Les colophons

En réalisant mon travail de session (cours d’initiation à la paléographie s’intitulant Lecture des sources manuscrites) à l’université, j’ai eu la chance de tomber par hasard sur un colophon !

Qu’est-ce qu’un colophon ?

C’est un court texte laissé par le scribe à la fin du manuscrit. Il peut s’agir de son nom, de la date de copie, des conditions dans lesquelles il a travaillé, etc. Lorsque j’ai consulté le manuscrit Cicéro, De Officiis (1450) à la bibliothèque de l’Université McGill, section des livres rares et anciens, j’ai découvert ce que je pense être un colophon laissé par le scribe à la dernière page de l’ouvrage. Finis. Deo gratias.

colophon

À l’aide des incipits et des explicits, j’ai retrouvé deux copies des célèbres écrits de Marcus Tullius Cicéro. Aucune des copies étudiées ne se termine par « Finis. Deo gratias. » Ces trois mots, qui ne semblent pas faire parti du texte initial, me laisse supposer qu’il s’agit bel et bien d’un colophon laissé par le copiste à la toute fin de son texte.

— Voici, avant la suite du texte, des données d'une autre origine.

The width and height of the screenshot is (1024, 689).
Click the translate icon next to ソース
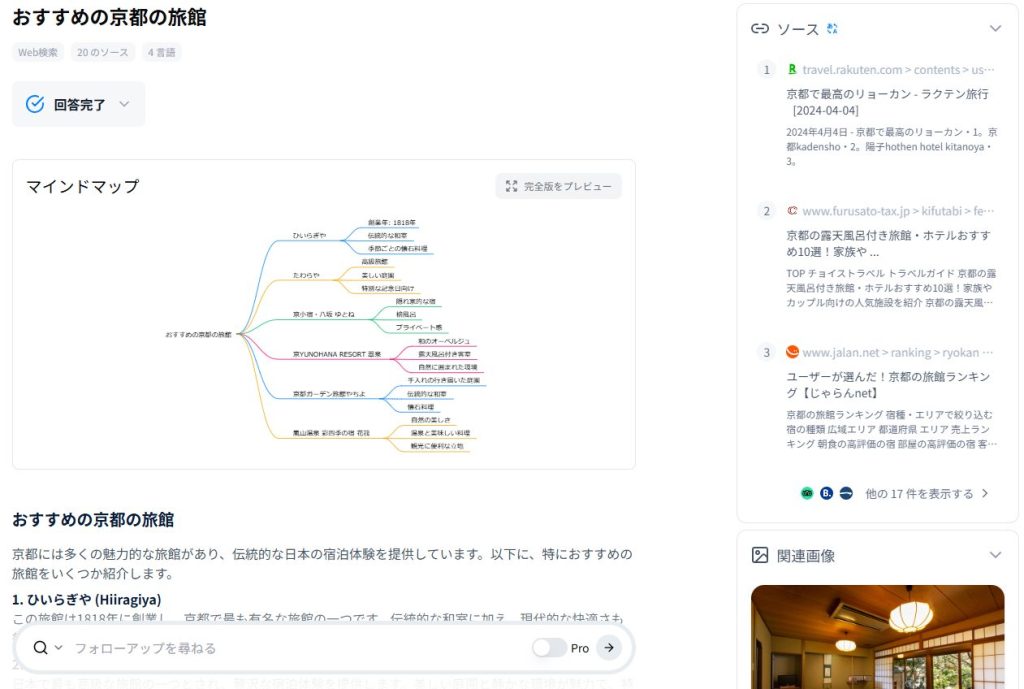coord(832,29)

Deo gratias était une formule latine utilisée au moyen-âge pour rendre grâce à Dieu, notamment à la fin des offices religieux (catholique). C’est également une expression, d’un usage familier, pour signifier le soulagement au terme d’un ennui, ou d’une situation pesante.

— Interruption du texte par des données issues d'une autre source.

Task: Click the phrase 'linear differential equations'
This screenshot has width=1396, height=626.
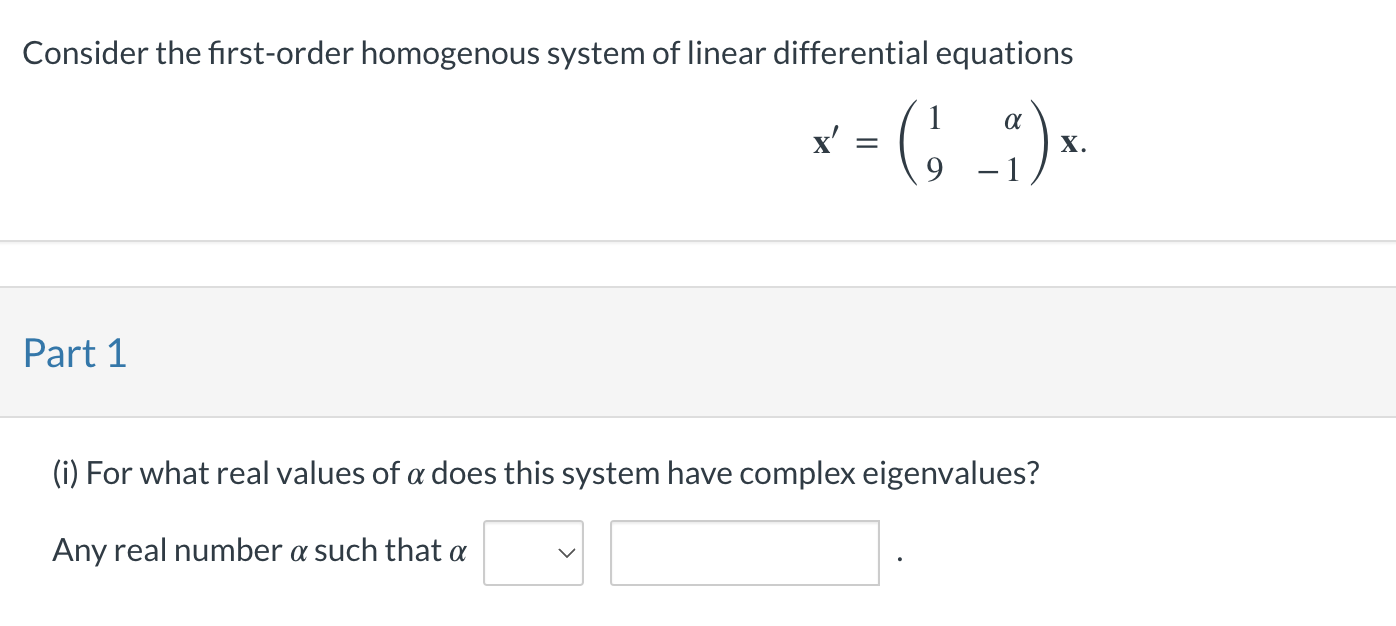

Le professeur de mon cours nous avait partagé un colophon particulièrement révélateur des conditions de travail d’un scribe :

« Le travail du scribe est le rafraîchissement du lecteur : ce premier affaibli son corps, ce dernier profit son esprit. Qui que vous soyez, alors, qui profitez par ce travail, n’oubliez pas celui qui a peiné pour le réaliser… celui qui ne sait pas écrire le croit pas grand-chose… mais ça embrouille les yeux, ça courbe le dos, ça brise l’estomac et les côtes, le travail rempli vos reins avec la douleur… Comme le dernier port d’escale est doux pour le marin, ainsi est la dernière ligne pour le scribe. »

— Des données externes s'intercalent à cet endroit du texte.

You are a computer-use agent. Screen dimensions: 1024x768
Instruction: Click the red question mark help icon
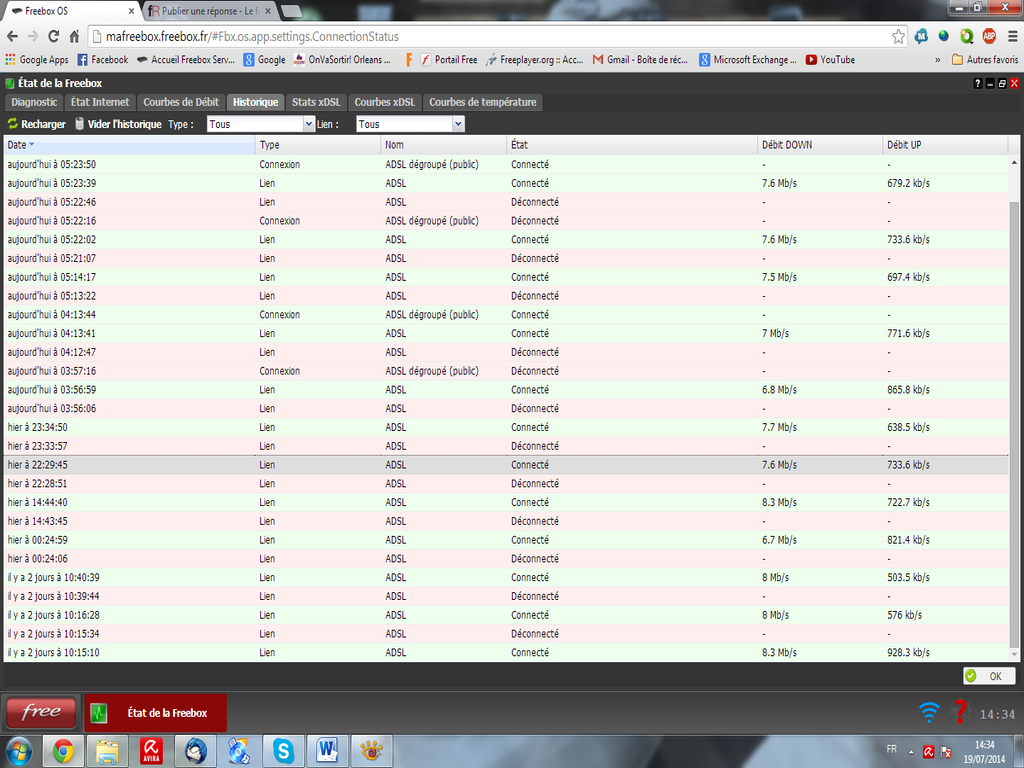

Tenir dans ses mains un manuscrit datant de plusieurs siècles, c’est autre chose que de le voir sur un froid et distant écran d’ordinateur. L’avoir en main, c’est toucher la texture de la peau de l’animal, sentir l’odeur du parchemin, apprécier celle du cuir de la reliure. C’est aussi s’extasier devant l’incroyable régularité des lettres, patiemment tracées en respectant le ductus de chaque lettre. On peut presque sentir le soulagement du scribe lorsqu’il trace sa dernière lettre, après des semaines voire des mois de labeur.